Wednesday, February 11

What Women Want

I considered this file(!) closed so I'm writing about this funny occurrence now. I was approached by a lady neighbour when there was a major snow storm a few weeks back. She helped to clear the driveway and then it looked like it was the start of a friendship of some sort. I made some baked good the next week and delivered to her as a sign of appreciation. She invited me inside and gave me her number. I know nothing would come out of this but I kept the number and then she one day later said that she would like to invite me over for an afternoon tea of something. Never happened! I was not surprised because I know the type and the later encounters proved that as well. I decided to invite her for the tea and it was accepted. We ended up talking for a few hours and it felt nice and enjoyable. 
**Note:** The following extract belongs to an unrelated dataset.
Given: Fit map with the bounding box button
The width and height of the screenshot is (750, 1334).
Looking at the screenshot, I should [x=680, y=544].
The returning invitation, to have something at her place never took place. In addition to that she said she would help with some an issue in my place through of one her relatives and that never happened. The interesting things are what she said she wanted in this potential relationship: " We (her and her little kid) were looking for something to be able to rely on ". " We knew everyone in the neighbourhood but you ". 
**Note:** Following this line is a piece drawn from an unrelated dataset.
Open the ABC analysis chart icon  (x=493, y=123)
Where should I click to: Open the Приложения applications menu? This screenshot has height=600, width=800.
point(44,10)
Women always are in need of something or they would never approach you. My first wife, whom I was married to for only a short time got what she wanted from that relationship in that period and then moved on! She wanted to be transferred from the town she lived in to a main city and that would have never happened, unless she notified her employer that she was married to a person in that city! My second wife married me so she could benefit from my immigrant status and save herself from the unknow future. Her family were on her shoulder to get rid of me and they eventually succeeded! She moved to British Columbia, then years ago this month (Time flies by!) came back in a very cold months to finalize the divorce! Then a few month later she realized that it was not such a wise decision! She called me and said that she wanted to come back to me(!) and stated that it was very expensive there! I was in CFLRS at the time and I was hoping to finishing the Basic Training but I didn't and didn't get her back either! She, I'd assume, married her boyfriend of the older days and I guess they're living in that province happily. 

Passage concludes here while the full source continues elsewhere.